The Alaska Industrial Development and Export Authority spends millions on project proposals that enrich Outside interests while Alaskans scramble to get basic needs met.

The coastal plain of the Arctic National Wildlife Refuge  – Photo by Danielle Brigida

Late last month, we filed a complaint with the Alaska Ombudsman requesting an investigation of AIDEA for violating the Alaska Constitution and the law. The ombudsman is a neutral state entity that investigates and makes recommendations when state agencies break the law.

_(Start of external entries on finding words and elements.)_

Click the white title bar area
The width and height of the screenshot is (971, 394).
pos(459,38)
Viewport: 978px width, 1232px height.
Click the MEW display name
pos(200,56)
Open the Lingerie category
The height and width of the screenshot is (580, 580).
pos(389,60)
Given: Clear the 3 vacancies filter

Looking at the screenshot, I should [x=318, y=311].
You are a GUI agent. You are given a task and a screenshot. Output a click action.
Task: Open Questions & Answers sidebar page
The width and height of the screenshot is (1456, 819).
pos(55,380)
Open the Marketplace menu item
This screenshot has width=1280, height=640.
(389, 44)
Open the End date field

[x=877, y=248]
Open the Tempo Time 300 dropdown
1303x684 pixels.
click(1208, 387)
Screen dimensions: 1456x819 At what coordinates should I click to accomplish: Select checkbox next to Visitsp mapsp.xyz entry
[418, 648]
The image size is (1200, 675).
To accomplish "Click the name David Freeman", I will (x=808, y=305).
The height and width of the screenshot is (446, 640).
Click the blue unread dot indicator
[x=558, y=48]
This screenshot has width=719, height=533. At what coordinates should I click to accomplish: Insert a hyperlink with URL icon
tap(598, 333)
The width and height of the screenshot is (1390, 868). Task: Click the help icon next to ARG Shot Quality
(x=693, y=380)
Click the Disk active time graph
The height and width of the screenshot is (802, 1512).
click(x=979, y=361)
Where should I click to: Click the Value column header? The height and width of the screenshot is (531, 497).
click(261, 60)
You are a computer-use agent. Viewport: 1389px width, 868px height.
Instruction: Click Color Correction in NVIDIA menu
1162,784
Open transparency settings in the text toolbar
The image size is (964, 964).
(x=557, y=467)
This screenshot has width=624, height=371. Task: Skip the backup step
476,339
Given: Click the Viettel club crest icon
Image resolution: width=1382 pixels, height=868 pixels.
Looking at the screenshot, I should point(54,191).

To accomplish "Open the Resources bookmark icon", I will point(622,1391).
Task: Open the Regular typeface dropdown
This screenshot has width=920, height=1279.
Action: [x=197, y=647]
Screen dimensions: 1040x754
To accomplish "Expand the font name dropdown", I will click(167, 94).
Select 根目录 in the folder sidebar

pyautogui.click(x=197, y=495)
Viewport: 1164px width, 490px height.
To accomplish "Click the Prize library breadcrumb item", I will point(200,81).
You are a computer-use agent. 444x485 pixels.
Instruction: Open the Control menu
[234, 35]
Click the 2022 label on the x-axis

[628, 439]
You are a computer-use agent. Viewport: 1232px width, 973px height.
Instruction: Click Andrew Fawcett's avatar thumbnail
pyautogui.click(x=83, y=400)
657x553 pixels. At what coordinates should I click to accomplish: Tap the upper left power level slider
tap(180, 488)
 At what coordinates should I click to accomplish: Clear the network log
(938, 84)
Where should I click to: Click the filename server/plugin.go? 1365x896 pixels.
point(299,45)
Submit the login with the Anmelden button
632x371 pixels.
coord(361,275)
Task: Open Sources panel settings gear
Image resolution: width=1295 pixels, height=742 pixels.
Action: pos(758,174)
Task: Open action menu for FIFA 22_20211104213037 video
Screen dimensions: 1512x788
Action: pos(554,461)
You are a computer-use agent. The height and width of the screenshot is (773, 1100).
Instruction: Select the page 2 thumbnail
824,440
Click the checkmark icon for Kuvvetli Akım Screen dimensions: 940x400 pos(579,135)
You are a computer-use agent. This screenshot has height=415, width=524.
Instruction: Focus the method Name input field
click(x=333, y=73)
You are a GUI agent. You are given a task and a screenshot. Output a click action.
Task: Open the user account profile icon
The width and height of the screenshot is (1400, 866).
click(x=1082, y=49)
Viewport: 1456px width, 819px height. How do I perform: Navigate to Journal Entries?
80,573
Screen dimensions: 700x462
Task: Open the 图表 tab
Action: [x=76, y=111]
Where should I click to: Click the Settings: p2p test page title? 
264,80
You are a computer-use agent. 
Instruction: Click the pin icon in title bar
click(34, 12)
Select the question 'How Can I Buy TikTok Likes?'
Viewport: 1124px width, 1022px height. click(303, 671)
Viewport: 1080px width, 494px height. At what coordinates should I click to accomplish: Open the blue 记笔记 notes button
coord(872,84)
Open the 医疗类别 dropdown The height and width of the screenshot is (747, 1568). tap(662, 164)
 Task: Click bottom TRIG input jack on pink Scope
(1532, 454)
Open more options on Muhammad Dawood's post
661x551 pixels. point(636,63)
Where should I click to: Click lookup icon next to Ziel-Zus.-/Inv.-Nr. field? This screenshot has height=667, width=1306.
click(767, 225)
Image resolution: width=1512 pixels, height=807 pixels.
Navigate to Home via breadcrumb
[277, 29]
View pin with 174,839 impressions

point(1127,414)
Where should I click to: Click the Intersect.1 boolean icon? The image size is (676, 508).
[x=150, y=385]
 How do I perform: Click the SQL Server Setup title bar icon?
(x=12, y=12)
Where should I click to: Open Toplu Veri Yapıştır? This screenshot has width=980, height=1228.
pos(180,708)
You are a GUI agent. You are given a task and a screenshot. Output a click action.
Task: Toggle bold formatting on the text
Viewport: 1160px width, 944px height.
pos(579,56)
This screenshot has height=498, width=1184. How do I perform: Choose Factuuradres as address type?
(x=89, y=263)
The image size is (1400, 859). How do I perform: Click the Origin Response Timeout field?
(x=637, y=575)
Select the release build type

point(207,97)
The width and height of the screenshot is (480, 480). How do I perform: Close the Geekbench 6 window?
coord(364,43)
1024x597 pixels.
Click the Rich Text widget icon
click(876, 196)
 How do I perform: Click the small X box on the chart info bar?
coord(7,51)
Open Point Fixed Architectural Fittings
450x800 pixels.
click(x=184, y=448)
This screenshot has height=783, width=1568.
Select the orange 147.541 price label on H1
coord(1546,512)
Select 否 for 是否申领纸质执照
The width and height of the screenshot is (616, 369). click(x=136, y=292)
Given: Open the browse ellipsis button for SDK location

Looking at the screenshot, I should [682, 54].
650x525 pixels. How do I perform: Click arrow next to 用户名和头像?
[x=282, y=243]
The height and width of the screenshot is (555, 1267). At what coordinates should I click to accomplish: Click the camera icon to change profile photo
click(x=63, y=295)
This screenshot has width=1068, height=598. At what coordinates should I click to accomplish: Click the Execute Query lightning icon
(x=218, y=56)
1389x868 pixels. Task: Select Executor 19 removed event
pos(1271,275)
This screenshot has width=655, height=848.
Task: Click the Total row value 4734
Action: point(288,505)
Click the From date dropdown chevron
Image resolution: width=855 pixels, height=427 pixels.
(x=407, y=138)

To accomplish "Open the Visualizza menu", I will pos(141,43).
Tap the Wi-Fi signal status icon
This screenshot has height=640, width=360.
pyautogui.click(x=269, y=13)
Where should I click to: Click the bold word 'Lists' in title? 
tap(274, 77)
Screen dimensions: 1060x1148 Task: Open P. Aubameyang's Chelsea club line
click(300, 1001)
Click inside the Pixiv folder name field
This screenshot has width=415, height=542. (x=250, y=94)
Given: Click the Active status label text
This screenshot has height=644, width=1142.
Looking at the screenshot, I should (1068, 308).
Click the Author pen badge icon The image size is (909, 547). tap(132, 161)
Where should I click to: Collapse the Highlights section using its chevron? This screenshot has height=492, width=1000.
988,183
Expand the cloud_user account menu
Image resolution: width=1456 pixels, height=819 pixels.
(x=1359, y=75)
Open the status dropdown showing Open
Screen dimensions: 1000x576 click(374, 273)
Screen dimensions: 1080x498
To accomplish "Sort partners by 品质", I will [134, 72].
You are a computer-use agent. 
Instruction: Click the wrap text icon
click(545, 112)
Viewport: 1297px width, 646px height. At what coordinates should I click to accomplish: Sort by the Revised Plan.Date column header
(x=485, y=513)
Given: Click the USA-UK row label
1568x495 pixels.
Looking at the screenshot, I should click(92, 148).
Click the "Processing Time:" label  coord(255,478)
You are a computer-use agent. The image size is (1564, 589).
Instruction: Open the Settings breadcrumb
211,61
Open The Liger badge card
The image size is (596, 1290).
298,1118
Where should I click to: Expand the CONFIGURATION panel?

AIDEA has unilaterally authorized spending nearly $54 million toward the proposed Ambler road and oil and gas leases in the Arctic National Wildlife Refuge without legislative oversight or approval. All of this is happening at a time when Alaska schools, road systems, social services, and the Alaska state ferry system face shortfalls with direct and devastating impacts on Alaskans.

AIDEA has repeatedly funneled money toward these projects in a sleight of hand that throws money at capital projects without the oversight of the Alaska Legislature. As reporter Dermot Cole wrote when reporting on our complaint, “One tactic the corporation has employed to avoid public review and transparency is to withdraw money from an account set up within the corporation called the Arctic Infrastructure Development Fund. It is supposed to be a loan fund, but it has been used as a slush fund.”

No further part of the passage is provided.